#### Instructions for the task:
Please copy the opera review below in full, word for word.

Eucalyptus The Opera (Victorian Opera and Opera Australia), at Palais Theatre - 2 hours 20 minutes

A series of discordant notes marks the opening of a new and enticing Australian operatic production based on Murray Ball’s 1998 novel Eucalyptus.

 

It won the Miles Franklin Award and the Commonwealth Writers’ Prize.

 

Eucalyptus The Opera is set in the country in the early 1960s.

 

Ellen, a beautiful young woman, has led a sheltered life.

 

She has been carefully watched over by her obsessive father Holland, a widower who lost his wife in childbirth in Sydney.

Photos by Charlie Kinross


Holland won a small fortune predicting that the couple would have twins.

 

After that tragedy, which also claimed the life of Ellen’s stillborn male sibling, he bought a sprawling rural property, where he felt they would be safe.

 

Then he set about planting every species of eucalypt he could lay his hands on, while Ellen grew up without a mother or brother.

 

Now, everyone who sets eyes upon Ellen is besotted by her.

 

Her father makes it clear that none is good enough for his daughter, whom he doesn’t want to lose.

He devises a bizarre competition – which draws global attention – to find her match.

 

He determines that the man who can correctly name, on the spot, the hundreds of types of eucalypts on his property will be gifted her hand in marriage.

 

Ellen is naturally horrified, but he presses on.

 

From Holland’s almost impossible requirement emerges a front runner, a middle-aged tree inspector named Mr Cave.

 

He is relentless and accurate in pursuing the task at hand, but Ellen wants nothing to do with him.

She retreats into the forest, where she chances upon a stranger who has been sleeping under a tree.

 

An ardent storyteller, he begins to weave a series of mysterious and, at times, disturbing tales inspired by trees.

 

Ellen is intrigued.

#### Collected material:

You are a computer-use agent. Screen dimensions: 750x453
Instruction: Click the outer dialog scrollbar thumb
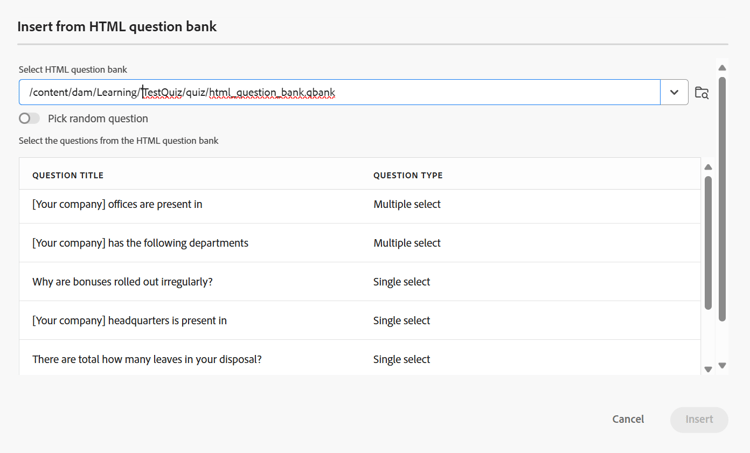click(722, 200)
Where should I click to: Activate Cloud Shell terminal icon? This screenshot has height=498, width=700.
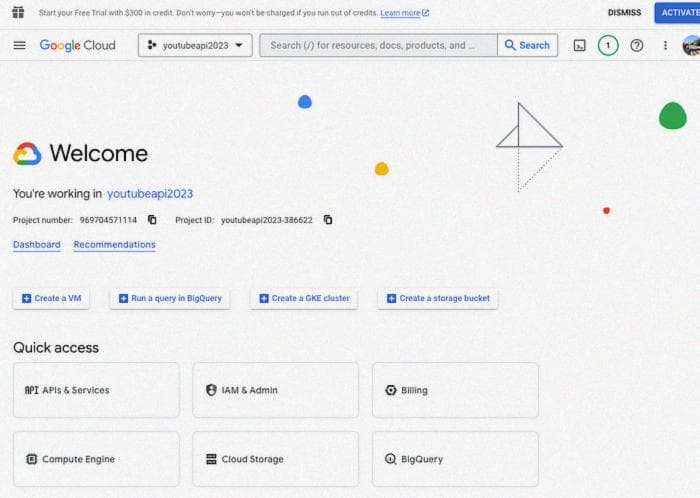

#### Output below:
Eucalyptus The Opera (Victorian Opera and Opera Australia), at Palais Theatre - 2 hours 20 minutes

A series of discordant notes marks the opening of a new and enticing Australian operatic production based on Murray Ball’s 1998 novel Eucalyptus.

 

It won the Miles Franklin Award and the Commonwealth Writers’ Prize.

 

Eucalyptus The Opera is set in the country in the early 1960s.

 

Ellen, a beautiful young woman, has led a sheltered life.

 

She has been carefully watched over by her obsessive father Holland, a widower who lost his wife in childbirth in Sydney.

Photos by Charlie Kinross


Holland won a small fortune predicting that the couple would have twins.

 

After that tragedy, which also claimed the life of Ellen’s stillborn male sibling, he bought a sprawling rural property, where he felt they would be safe.

 

Then he set about planting every species of eucalypt he could lay his hands on, while Ellen grew up without a mother or brother.

 

Now, everyone who sets eyes upon Ellen is besotted by her.

 

Her father makes it clear that none is good enough for his daughter, whom he doesn’t want to lose.

He devises a bizarre competition – which draws global attention – to find her match.

 

He determines that the man who can correctly name, on the spot, the hundreds of types of eucalypts on his property will be gifted her hand in marriage.

 

Ellen is naturally horrified, but he presses on.

 

From Holland’s almost impossible requirement emerges a front runner, a middle-aged tree inspector named Mr Cave.

 

He is relentless and accurate in pursuing the task at hand, but Ellen wants nothing to do with him.

She retreats into the forest, where she chances upon a stranger who has been sleeping under a tree.

 

An ardent storyteller, he begins to weave a series of mysterious and, at times, disturbing tales inspired by trees.

 

Ellen is intrigued.